2017 年 12 巻 1 号 p. 45-49
子どもの心身の健康課題は多様化、深刻化しており、課題解決のためには健康相談・健康相談活動は学校保健計画及び学校評価に位置付け、組織的に取り組む必要がある。学校保健計画は、学校保健安全法において計画の策定が規定されている。学校評価は、文部科学省の調査において学校保健を含めた学校評価を行っている学校は6割に満たない。また、これまでに学校保健計画と学校評価との関連をみた研究はほとんど見られない。本研究は、学校保健計画における健康相談・健康相談活動の計画内容と計画時期、及び健康相談・健康相談活動に関する学校評価について実態を把握することを目的とした。

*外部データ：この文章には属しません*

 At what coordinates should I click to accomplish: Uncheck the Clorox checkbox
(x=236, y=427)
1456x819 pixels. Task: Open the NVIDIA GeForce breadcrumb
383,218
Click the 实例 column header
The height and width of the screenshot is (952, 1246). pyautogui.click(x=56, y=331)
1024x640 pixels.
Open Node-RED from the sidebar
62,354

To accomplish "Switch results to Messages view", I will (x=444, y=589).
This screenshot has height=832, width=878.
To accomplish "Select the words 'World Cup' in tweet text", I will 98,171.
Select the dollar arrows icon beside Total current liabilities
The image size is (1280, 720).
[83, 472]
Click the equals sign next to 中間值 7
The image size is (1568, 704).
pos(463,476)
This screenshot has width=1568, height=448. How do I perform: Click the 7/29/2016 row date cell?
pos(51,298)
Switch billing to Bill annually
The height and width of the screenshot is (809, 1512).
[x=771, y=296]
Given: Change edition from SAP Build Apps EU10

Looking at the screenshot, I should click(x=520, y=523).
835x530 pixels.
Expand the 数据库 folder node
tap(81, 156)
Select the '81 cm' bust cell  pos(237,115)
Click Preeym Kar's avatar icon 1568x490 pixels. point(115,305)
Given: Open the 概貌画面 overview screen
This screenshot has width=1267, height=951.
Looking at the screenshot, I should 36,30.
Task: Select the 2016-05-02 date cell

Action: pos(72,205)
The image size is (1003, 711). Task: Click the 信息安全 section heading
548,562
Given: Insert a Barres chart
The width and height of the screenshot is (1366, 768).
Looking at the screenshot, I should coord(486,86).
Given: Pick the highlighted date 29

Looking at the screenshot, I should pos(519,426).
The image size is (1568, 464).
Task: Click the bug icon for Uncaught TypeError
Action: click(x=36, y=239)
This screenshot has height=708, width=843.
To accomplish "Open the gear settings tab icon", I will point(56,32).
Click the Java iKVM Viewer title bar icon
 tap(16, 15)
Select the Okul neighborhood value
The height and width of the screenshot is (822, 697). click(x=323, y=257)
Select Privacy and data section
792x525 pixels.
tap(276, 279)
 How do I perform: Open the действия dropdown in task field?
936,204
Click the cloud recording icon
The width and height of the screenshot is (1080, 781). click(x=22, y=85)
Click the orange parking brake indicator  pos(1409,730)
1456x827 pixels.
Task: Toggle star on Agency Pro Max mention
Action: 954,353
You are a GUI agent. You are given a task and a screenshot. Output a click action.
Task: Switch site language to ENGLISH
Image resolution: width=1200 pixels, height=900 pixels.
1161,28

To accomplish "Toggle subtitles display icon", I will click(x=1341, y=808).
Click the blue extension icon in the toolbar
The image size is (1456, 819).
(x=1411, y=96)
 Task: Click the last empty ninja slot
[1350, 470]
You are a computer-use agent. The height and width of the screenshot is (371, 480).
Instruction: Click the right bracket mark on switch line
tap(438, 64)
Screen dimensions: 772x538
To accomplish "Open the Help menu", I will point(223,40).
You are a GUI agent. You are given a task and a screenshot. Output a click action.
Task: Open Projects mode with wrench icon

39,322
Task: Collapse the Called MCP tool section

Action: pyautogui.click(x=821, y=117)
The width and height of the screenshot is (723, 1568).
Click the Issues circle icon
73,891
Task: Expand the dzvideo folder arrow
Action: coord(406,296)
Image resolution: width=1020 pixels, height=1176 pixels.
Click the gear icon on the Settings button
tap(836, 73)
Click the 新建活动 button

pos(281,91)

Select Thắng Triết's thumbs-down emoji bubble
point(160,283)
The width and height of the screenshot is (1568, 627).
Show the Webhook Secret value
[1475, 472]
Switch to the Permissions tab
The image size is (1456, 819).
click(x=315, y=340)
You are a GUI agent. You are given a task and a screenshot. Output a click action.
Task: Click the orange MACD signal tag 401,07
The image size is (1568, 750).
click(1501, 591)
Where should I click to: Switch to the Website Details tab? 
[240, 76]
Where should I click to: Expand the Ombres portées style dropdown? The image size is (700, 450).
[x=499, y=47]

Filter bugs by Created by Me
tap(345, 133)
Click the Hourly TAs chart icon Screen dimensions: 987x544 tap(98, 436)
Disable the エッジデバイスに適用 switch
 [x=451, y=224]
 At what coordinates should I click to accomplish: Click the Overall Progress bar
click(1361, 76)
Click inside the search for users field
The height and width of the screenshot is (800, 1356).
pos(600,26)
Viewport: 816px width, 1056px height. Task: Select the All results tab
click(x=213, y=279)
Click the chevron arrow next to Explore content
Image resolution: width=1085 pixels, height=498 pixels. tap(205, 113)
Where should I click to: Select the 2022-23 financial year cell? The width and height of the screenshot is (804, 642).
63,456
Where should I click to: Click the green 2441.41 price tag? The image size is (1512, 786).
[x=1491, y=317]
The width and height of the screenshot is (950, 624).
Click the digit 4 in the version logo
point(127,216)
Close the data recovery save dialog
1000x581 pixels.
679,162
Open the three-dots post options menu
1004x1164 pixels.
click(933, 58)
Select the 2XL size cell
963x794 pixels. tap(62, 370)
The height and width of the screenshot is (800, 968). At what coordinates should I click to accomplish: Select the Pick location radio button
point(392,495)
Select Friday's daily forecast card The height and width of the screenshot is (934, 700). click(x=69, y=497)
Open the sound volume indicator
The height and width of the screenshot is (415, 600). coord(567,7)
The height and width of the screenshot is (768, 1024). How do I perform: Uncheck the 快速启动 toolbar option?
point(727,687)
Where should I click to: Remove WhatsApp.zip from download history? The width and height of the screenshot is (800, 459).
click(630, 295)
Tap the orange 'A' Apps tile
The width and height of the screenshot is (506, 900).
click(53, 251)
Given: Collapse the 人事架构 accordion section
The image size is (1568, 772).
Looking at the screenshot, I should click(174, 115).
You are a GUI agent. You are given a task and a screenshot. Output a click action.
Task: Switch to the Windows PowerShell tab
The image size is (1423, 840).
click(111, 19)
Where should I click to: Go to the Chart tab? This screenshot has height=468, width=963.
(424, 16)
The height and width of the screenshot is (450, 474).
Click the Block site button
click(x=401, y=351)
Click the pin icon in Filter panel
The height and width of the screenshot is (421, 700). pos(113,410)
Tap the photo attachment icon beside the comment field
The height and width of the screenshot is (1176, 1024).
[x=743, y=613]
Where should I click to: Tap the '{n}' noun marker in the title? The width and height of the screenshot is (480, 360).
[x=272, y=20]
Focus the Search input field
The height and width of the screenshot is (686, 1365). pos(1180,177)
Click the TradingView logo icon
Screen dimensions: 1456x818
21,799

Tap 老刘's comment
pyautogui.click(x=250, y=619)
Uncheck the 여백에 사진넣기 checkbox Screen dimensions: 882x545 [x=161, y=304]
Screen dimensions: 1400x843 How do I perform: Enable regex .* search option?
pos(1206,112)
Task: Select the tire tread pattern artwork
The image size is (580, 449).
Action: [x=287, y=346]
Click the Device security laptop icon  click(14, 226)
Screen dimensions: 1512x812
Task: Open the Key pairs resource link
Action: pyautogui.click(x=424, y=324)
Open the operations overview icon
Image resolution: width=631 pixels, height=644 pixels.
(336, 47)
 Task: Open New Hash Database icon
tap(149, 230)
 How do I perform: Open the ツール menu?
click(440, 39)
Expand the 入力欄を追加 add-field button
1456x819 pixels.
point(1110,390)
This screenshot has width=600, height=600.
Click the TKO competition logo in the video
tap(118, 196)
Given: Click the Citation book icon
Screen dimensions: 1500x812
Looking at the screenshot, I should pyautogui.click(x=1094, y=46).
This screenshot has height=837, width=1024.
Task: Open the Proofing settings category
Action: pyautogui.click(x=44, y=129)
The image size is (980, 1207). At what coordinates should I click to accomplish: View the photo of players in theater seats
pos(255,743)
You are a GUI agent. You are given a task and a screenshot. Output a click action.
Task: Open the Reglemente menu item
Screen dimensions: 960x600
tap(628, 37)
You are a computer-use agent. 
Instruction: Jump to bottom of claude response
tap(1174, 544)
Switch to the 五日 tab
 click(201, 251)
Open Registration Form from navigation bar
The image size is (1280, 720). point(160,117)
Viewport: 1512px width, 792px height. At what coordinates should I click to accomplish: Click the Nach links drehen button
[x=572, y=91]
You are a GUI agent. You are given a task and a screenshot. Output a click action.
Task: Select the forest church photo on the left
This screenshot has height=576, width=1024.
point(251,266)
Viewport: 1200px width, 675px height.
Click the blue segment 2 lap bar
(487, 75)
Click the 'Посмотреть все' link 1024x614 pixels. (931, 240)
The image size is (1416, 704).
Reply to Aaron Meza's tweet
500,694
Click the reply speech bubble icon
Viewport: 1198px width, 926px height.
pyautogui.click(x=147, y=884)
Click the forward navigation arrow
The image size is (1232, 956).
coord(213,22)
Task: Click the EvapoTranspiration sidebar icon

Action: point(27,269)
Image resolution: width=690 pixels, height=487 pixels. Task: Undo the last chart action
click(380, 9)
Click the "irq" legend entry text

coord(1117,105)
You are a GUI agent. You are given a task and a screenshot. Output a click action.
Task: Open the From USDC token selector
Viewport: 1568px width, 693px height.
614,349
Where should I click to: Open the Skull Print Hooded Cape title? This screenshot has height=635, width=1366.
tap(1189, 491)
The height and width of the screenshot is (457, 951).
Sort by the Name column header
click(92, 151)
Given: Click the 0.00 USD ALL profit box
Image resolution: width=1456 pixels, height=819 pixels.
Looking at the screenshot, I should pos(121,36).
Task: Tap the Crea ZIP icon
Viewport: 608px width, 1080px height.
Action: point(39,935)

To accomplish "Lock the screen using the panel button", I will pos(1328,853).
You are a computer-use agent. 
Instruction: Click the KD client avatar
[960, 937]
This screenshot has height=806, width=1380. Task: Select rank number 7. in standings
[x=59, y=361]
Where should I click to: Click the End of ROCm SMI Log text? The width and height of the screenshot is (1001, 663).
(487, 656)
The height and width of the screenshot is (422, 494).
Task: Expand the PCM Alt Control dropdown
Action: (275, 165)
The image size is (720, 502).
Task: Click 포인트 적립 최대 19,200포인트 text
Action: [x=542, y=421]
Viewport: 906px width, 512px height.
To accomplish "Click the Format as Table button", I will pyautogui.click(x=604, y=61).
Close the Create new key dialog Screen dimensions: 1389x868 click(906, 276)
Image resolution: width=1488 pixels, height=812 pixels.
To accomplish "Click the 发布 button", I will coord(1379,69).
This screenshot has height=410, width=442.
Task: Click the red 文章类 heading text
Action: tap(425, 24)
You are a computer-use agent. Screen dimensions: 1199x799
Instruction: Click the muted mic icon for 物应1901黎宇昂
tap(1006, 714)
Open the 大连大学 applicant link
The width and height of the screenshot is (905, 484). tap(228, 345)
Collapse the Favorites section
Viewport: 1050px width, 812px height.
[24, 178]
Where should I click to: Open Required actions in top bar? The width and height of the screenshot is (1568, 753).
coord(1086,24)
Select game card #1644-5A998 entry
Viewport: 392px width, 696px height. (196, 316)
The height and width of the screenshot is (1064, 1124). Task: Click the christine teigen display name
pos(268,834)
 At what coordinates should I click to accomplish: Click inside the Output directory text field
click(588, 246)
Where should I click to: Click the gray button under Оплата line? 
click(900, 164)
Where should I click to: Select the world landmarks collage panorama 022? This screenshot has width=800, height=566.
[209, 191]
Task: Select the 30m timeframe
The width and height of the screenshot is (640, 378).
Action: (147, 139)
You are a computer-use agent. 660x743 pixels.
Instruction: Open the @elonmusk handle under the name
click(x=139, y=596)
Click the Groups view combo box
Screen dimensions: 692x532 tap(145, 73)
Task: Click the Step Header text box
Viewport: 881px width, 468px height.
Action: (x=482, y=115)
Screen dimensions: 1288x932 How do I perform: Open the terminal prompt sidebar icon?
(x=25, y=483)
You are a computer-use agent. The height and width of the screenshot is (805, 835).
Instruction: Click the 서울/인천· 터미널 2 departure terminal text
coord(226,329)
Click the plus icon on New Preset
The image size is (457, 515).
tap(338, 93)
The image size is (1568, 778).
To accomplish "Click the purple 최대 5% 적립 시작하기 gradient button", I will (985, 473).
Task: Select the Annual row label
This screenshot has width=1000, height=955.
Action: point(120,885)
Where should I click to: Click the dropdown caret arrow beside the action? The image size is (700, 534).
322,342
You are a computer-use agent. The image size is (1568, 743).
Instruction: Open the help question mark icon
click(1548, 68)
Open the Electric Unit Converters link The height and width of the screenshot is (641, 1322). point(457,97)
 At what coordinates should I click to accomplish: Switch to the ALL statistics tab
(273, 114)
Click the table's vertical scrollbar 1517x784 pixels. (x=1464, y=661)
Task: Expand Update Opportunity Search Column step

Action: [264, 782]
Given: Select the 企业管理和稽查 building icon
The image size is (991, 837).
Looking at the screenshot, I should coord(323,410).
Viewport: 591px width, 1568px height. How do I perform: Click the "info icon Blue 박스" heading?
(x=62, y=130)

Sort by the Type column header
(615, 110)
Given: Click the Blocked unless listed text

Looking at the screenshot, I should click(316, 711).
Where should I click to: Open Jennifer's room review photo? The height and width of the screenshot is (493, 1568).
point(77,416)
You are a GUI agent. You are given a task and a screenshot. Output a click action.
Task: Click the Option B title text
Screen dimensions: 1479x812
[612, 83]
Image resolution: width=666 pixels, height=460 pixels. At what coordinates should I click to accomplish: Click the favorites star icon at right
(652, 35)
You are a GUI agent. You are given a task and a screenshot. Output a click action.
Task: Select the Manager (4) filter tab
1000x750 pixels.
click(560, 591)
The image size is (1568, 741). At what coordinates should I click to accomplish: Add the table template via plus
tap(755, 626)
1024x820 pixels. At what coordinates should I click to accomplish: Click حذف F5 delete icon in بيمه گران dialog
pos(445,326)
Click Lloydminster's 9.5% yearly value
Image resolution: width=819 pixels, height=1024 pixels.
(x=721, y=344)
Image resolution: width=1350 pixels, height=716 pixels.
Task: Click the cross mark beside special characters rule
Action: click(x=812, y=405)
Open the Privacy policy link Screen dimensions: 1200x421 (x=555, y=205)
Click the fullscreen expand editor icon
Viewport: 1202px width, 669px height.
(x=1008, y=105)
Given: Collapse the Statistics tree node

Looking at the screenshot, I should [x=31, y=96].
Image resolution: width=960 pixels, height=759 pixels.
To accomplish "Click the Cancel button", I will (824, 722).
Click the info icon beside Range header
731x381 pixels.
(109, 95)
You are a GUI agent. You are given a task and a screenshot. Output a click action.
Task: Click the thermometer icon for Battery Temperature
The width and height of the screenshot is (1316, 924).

A県内の養護教諭を対象として学校保健計画及び学校評価の提出を依頼し、学校保健計画における健康相談・健康相談活動の実施時期と内容、及び健康相談・健康相談活動の計画内容と学校評価の表現が対応しているかどうかを検討した。
健康相談・健康相談活動は学校保健計画の中に位置付けられていたが、日常の健康観察より子どもの健康面に心配なことが生じたときにすみやかに対応できるよう計画されてはいなかった。また、学校評価を生かした学校保健計画が策定されていないことが明らかになった。多様化、深刻化する子どもの心身の健康課題解決のためには、学校保健計画と連動した学校評価を行う必要があることが捉えられた。